Это сильное движение, этот порыв сразу не к помощи даже, а – к служению, выделил первое письмо её ко мне. Я ответил, переписка завязалась. Летом 1963 произошло и знакомство – сразу в широких жестах и бурных тонах... Уже на первую за тем зиму я попросил её просматривать редкие издания 20-х годов, отбирать штрихи эпохи и факты быта для будущего Р-17. (Я торопился и широко тогда размахнулся на новую книгу, собирал материал на все двадцать Узлов сразу, не представлял, что всей жизни не достанет на этакое.) Она неплохо справилась с этой работой: переворошила множество печатных страниц и наскребла характерного... А на следующее лето на хуторе под Выру она с нами уже перестукивала «Круг»...
«Queen Elizabeth» стали мы звать её в нашем узком кругу, а сокращенно – Q (Кью)...

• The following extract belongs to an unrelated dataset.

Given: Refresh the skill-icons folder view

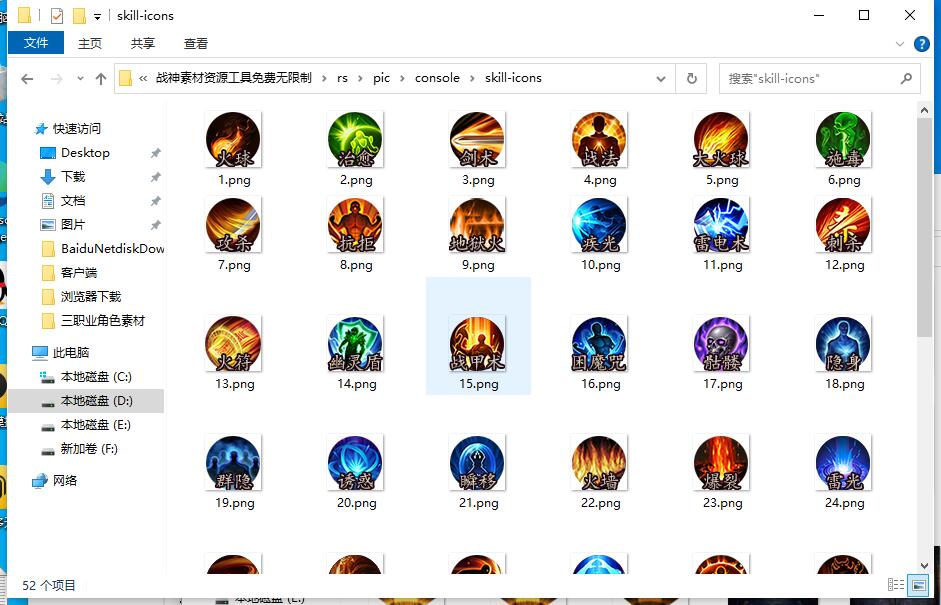Looking at the screenshot, I should pyautogui.click(x=691, y=78).

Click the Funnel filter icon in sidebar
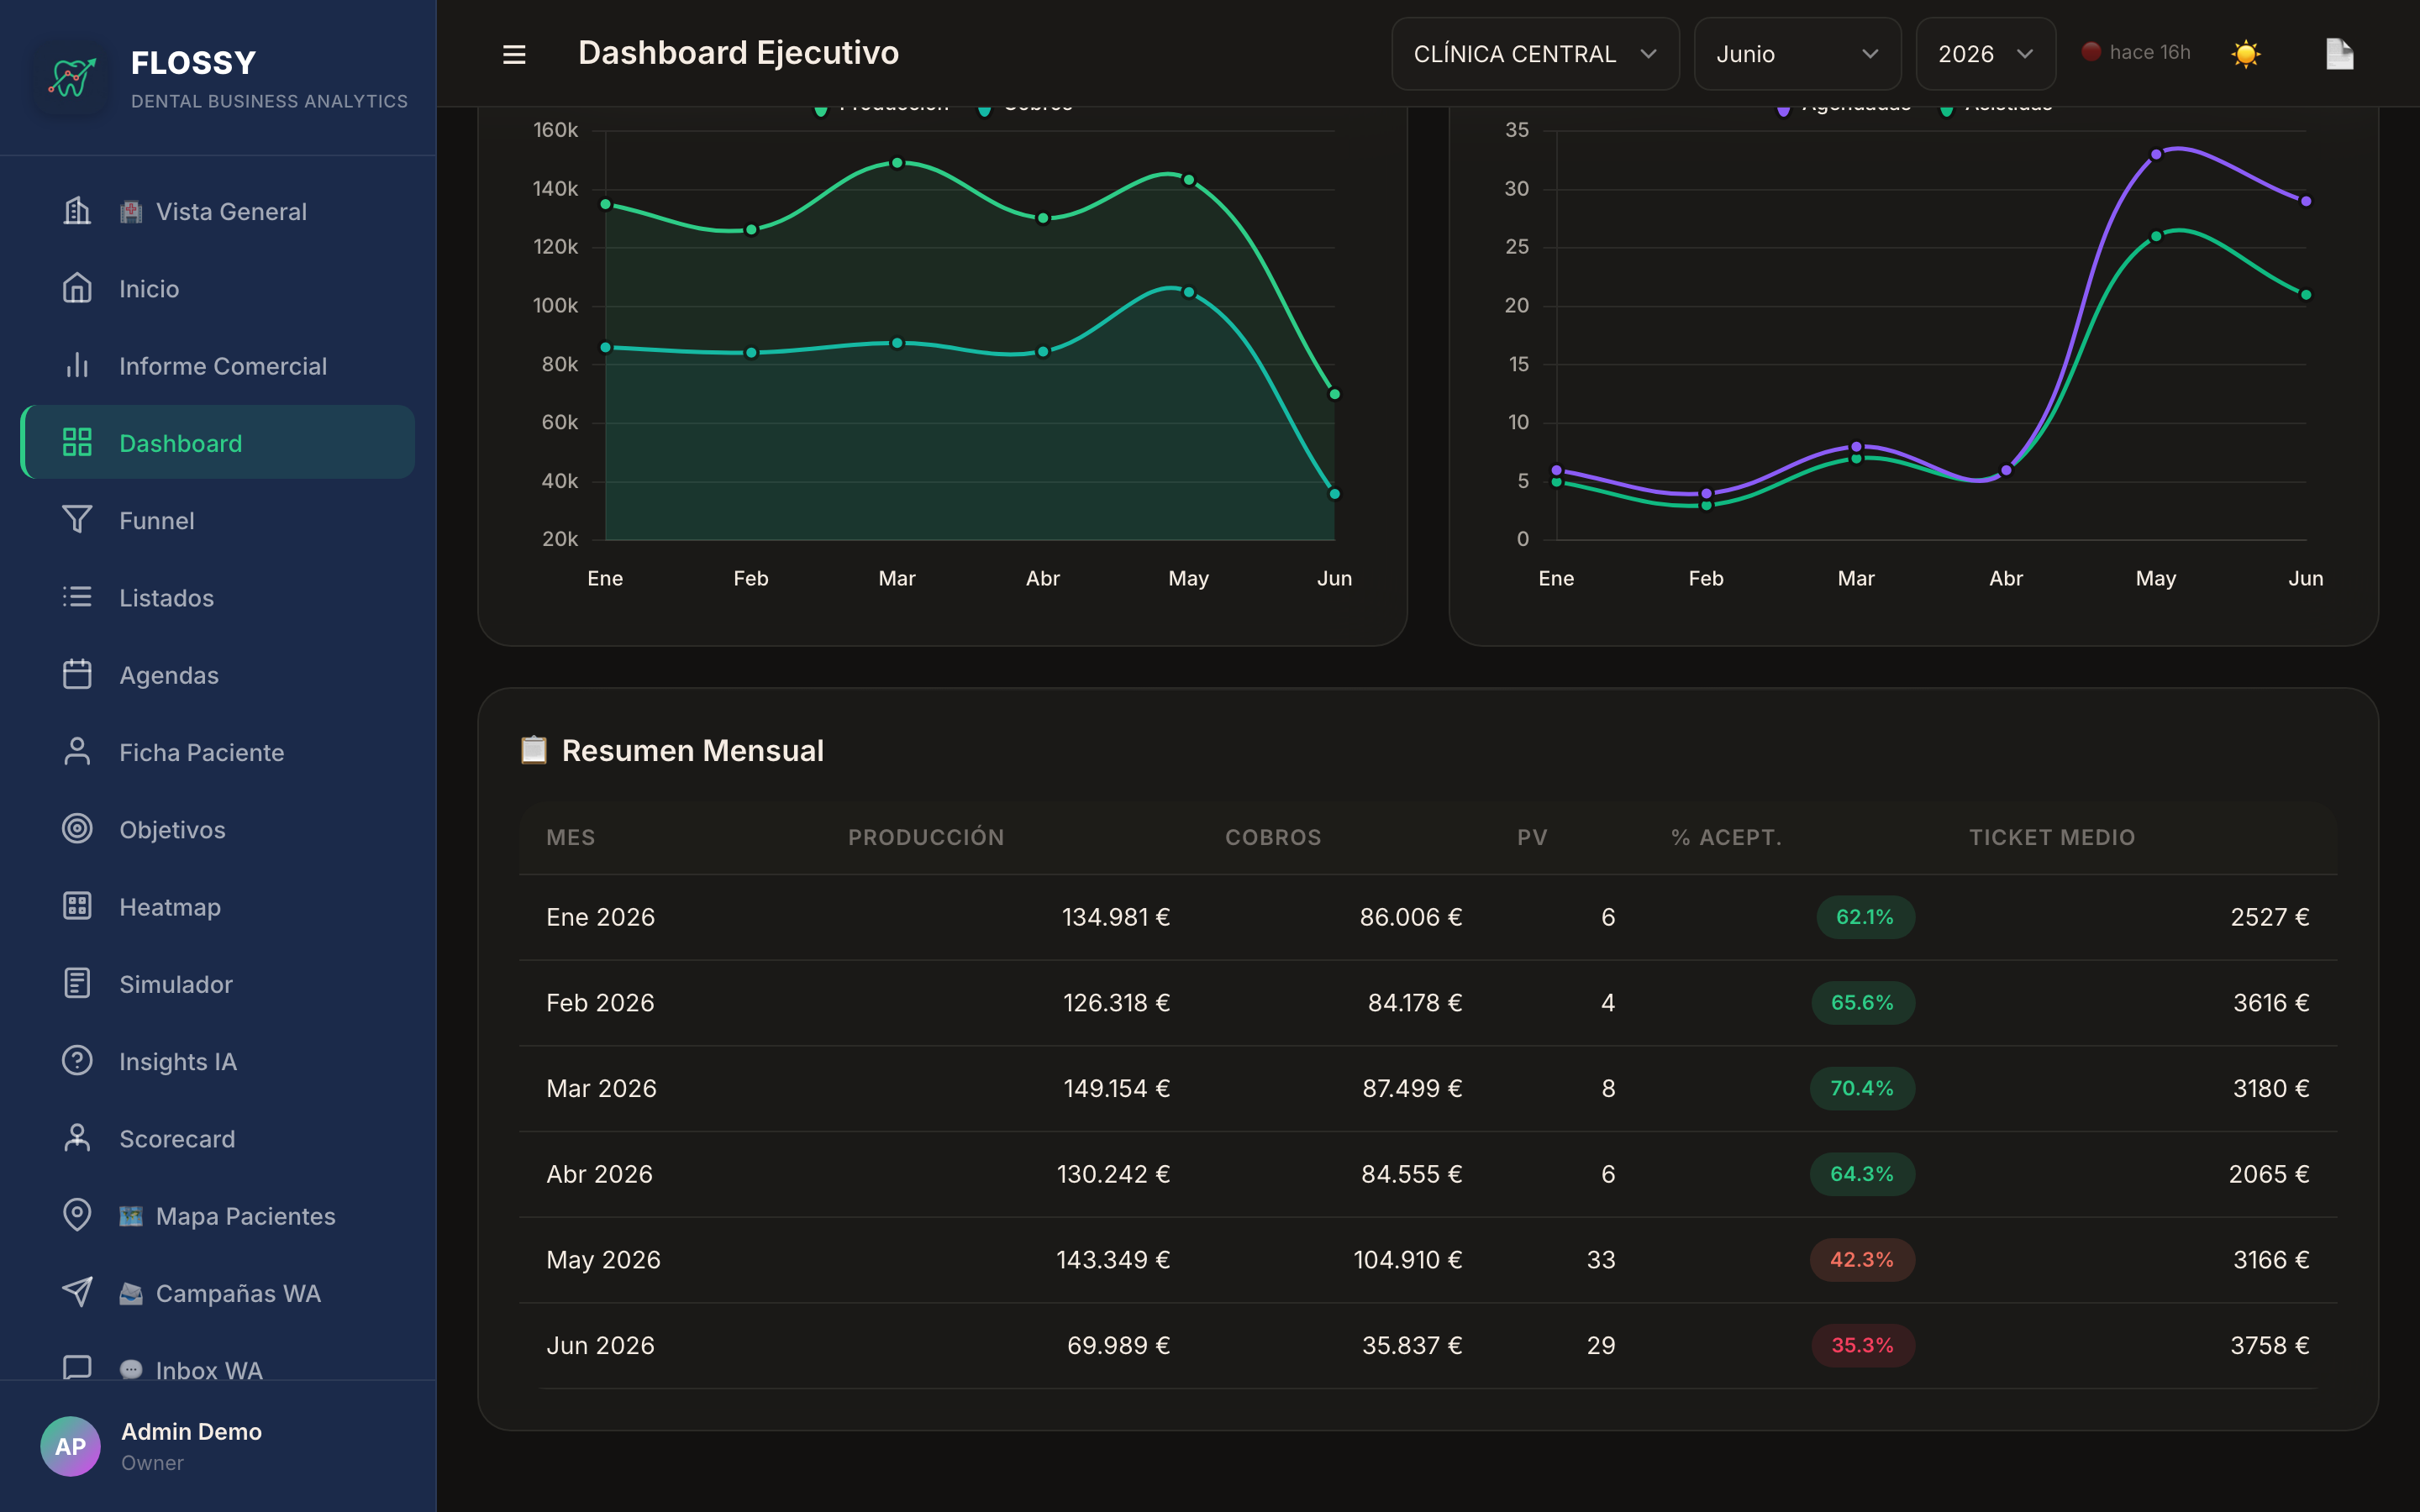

В феврале 1967, проездом из Эстонии, я отдал Кью свой густо отпечатанный экземпляр «Архипелага», один из двух для более просторной перепечатки: открыть возможность ещё править и доделывать текст. И в своей комнатке, затиснутая шкафами и стенами, во враждебной коммунальной квартире, доступная лёгкому схвату при подозрении, – да, уже в то время на пенсии и потому больше дома, – за обеденным столом, другого не было, Кью благополучно перетюкала все полторы тысячи страниц – да в трёх экземплярах. По такому экземпляру я позже и правил ещё последний раз.
К этой книге от первого же знакомства с ней в те дни (и до смерти) Кью относилась завороженно, с поклонением и ужасом, – как чувствовала свою с ней роковую связь, отличала её ото всех других моих книг.
(Александр Солженицын. Бодался телёнок с дубом. М. 1996. Стр. 441–445)
Так стала она владелицей (хранительницей) одного из трех экземпляров этой «перетюканной» ею книги, самой опасной из всех тогдашних рукописей Александра Исаевича, тайно хранящихся по разным, только ему одному известным «захоронкам».
По складу своего характера Елизавета Денисовна была плохо приспособлена к подпольной, конспиративной деятельности:
......Именно те превосходные степени, в которых она выражалась об этой книге, не удержали её поделиться новостью о ней и даже её страницами со своими близкими подругами – о, всего только с одной-двумя!..
...Последние годы мы с Кью уже не вели серьёзных конспиративных работ и редко встречались, я мало заботился, насколько осторожна она во внешнем поведении. Она же по своей закатистой крайности, из страха – в полную беспечность, посылала по почте Люше Чуковской письма весьма остроумные, но и с намёками, и с загадочными подписями, вроде «ваша Ворожейкина», а следующий раз как-нибудь иначе. Адрес Люши был – всё равно что мой, письма тщательно проверялись, и высунутые ушки не могли не обратить на себя внимания ГБ.